Les stocks de gros indiquent une forte demande ou de la prudence
Les données de janvier sur les stocks de gros montrent une baisse de 0,5 % au lieu de la hausse de 0,2 % attendue. C’est un signal important. Cela peut vouloir dire soit que la demande des consommateurs est beaucoup plus forte que prévu, soit que les entreprises réduisent vite leurs stocks par crainte d’un ralentissement. Dans les prochaines semaines, il faudra déterminer lequel de ces deux scénarios explique ces chiffres. Cette baisse des stocks correspond aux chiffres solides des dépenses des consommateurs vus dans le rapport de février sur les ventes au détail (ventes des magasins aux consommateurs), qui montrait une hausse de 0,7 %. Cet ensemble renforce l’idée que la demande dépasse l’offre (ce que les entreprises peuvent fournir), ce qui peut pousser les prix à la hausse lorsque les entreprises se dépêchent de reconstituer leurs stocks (racheter des produits pour remplir les entrepôts).
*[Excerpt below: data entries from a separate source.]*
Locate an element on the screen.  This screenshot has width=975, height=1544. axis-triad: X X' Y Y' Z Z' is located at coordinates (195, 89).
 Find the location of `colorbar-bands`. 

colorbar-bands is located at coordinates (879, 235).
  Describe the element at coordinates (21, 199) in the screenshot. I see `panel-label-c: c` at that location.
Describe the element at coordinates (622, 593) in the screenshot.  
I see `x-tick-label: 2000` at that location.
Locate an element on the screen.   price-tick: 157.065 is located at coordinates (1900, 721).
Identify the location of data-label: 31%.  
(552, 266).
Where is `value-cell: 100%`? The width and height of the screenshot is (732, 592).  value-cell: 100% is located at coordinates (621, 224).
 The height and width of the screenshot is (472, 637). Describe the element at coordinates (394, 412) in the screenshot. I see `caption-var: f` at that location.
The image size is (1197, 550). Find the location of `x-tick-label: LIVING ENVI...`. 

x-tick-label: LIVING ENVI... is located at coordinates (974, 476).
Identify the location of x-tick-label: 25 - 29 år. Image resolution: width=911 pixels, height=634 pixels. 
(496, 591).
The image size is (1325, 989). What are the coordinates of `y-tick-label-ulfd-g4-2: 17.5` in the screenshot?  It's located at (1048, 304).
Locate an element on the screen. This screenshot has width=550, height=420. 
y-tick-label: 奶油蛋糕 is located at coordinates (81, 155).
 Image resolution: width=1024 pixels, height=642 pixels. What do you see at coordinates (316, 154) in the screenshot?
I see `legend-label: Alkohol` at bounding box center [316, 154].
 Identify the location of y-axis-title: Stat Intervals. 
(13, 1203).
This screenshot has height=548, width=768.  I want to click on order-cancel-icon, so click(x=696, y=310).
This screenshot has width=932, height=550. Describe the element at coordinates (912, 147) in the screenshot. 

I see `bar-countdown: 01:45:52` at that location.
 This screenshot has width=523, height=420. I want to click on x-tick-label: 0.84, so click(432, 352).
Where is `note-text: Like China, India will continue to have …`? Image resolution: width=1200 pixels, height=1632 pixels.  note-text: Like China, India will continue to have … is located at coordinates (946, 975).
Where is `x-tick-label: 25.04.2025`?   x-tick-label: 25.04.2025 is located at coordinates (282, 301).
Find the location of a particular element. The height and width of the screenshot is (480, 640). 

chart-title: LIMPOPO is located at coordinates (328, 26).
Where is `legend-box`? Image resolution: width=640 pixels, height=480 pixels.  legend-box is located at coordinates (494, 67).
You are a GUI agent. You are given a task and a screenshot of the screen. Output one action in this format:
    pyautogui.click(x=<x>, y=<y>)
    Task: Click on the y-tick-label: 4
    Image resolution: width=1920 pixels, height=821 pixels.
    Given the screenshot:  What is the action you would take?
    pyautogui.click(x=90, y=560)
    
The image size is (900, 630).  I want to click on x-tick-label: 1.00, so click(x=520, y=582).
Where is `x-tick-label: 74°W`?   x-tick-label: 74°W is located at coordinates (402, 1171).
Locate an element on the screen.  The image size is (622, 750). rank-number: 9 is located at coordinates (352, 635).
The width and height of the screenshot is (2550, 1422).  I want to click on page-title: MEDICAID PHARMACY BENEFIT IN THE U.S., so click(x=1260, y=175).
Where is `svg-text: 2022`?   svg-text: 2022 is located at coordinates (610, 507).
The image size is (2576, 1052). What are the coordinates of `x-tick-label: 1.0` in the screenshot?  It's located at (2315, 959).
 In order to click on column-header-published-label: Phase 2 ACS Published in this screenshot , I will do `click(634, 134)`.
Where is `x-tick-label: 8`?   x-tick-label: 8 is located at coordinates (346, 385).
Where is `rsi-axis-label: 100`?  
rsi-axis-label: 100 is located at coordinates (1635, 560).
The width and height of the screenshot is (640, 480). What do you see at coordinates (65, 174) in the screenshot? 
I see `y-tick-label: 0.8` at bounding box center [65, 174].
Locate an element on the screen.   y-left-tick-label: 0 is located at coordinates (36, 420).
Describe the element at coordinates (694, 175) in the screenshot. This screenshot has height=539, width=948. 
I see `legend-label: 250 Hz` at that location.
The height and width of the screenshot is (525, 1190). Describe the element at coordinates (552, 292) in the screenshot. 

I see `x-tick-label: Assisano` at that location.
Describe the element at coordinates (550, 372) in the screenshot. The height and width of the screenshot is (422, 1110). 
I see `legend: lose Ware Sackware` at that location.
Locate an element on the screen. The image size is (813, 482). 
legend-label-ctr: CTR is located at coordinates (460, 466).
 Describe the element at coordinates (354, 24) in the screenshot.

Il faut s’attendre à ce que cela ajoute de l’inflation (hausse générale des prix) dans l’économie jusqu’au deuxième trimestre (période d’avril à juin). Une économie plus forte que prévu pourrait obliger la Réserve fédérale (banque centrale des États-Unis) à garder plus longtemps une politique restrictive (taux d’intérêt élevés pour freiner l’inflation) que ce que le marché (les investisseurs) pense. La probabilité d’une baisse des taux avant juillet, qui était au-dessus de 60 % le mois dernier, est passée sous 40 % selon les prix récents des contrats à terme sur les fed funds (contrats financiers qui reflètent les attentes du marché sur le futur taux directeur de la Fed). Cela signifie qu’il faut ajuster les positions (choix d’investissements) en tenant compte de taux d’intérêt pouvant rester élevés pendant l’été. Avec cette incertitude, il peut être utile d’envisager des stratégies qui profitent d’une volatilité accrue (fortes variations des prix) plutôt que de parier sur une direction précise. En regardant les fortes oscillations du marché au troisième trimestre 2025 (juillet à septembre), quand des données contradictoires étaient sorties, on peut s’attendre à un environnement similaire. Cela rend attractives des stratégies d’options (contrats donnant le droit d’acheter ou de vendre à un prix fixé) comme les straddles acheteurs sur des indices larges (acheter en même temps une option d’achat et une option de vente sur le même indice), car elles peuvent gagner si le prix bouge fortement dans un sens ou dans l’autre.Positionnement par secteur et gestion du risque
Par secteur, ces données invitent à la prudence pour les entreprises industrielles et manufacturières, qui pourraient voir un ralentissement des nouvelles commandes (commandes reçues). À l’inverse, les secteurs de la consommation discrétionnaire (achats non essentiels comme loisirs, mode, voitures) et de la logistique (transport et stockage) pourraient profiter d’une demande durablement forte et du besoin futur de reconstituer les stocks. Il peut être pertinent d’étudier l’achat d’options d’achat (calls, droit d’acheter) sur certains ETF de distribution (fonds cotés en Bourse qui suivent un panier d’actions de détaillants), tout en envisageant des options de vente de protection (puts, droit de vendre pour se protéger d’une baisse) sur des fonds du secteur industriel.